◆ **WHAT YOU ARE ASKED TO DO**
The reply should hold nothing except the lines from the one with "Task: Click the Exzotron logo image" through the end of the entries, duplicated exactly and with no pictures.

◆ **Dataset entries**
-.-.-
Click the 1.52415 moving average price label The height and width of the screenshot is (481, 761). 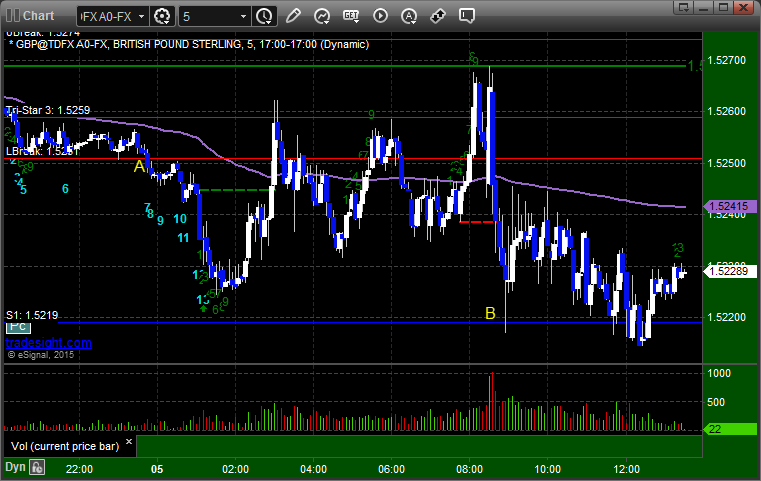[726, 207]
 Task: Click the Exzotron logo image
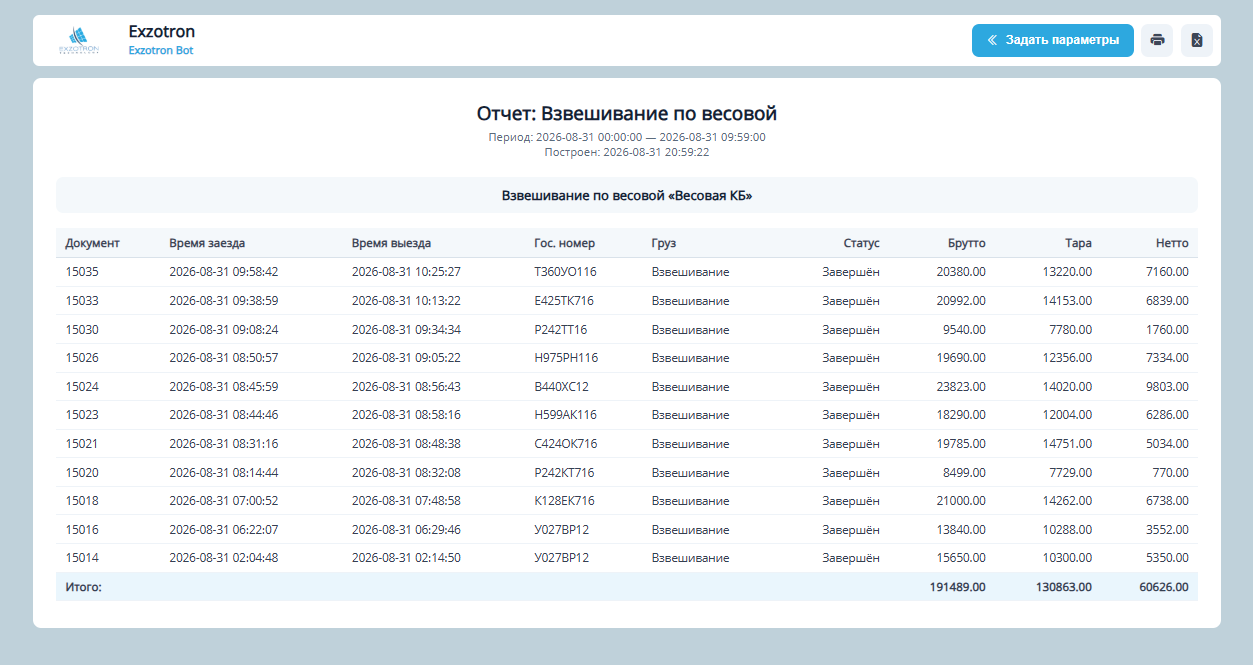[x=78, y=41]
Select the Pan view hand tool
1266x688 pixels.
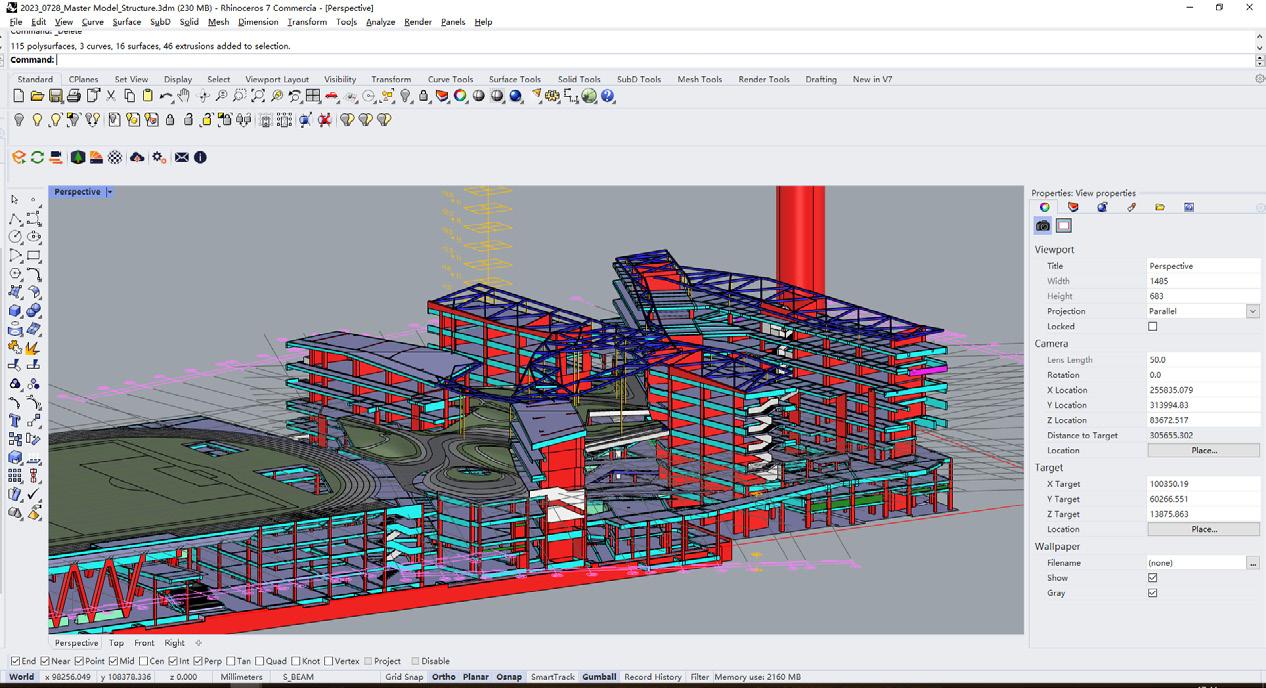(184, 96)
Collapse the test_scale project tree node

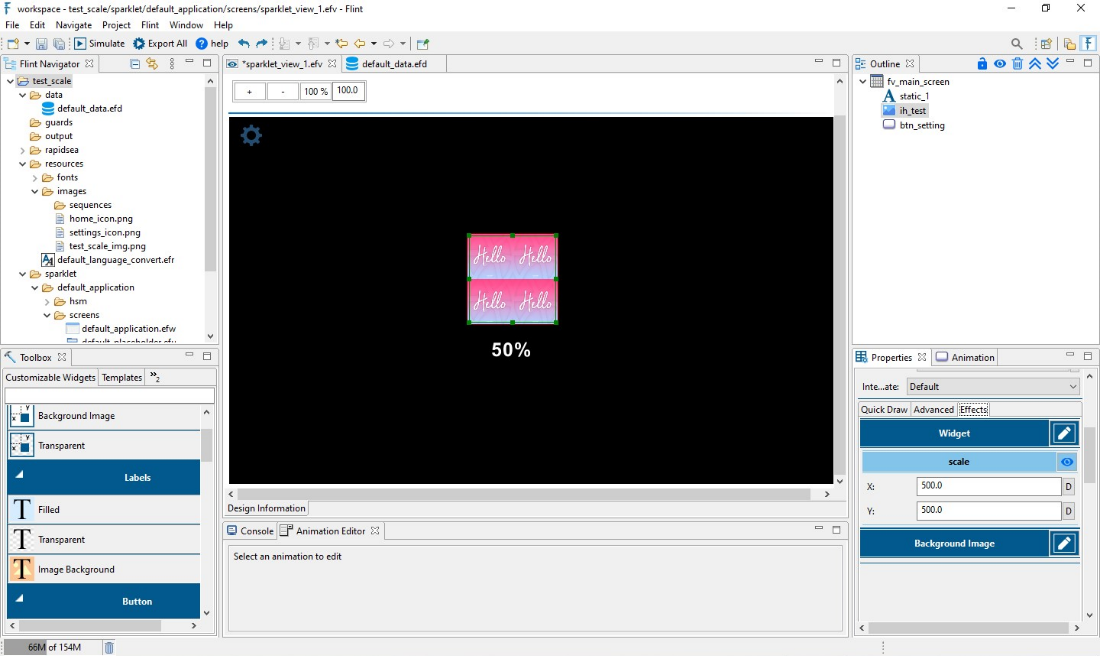(11, 81)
-.-.-
◆ **SOLUTION TO THIS EXERCISE**
 Task: Click the Exzotron logo image
[x=78, y=41]
Select the Pan view hand tool
1266x688 pixels.
(184, 96)
Collapse the test_scale project tree node

(11, 81)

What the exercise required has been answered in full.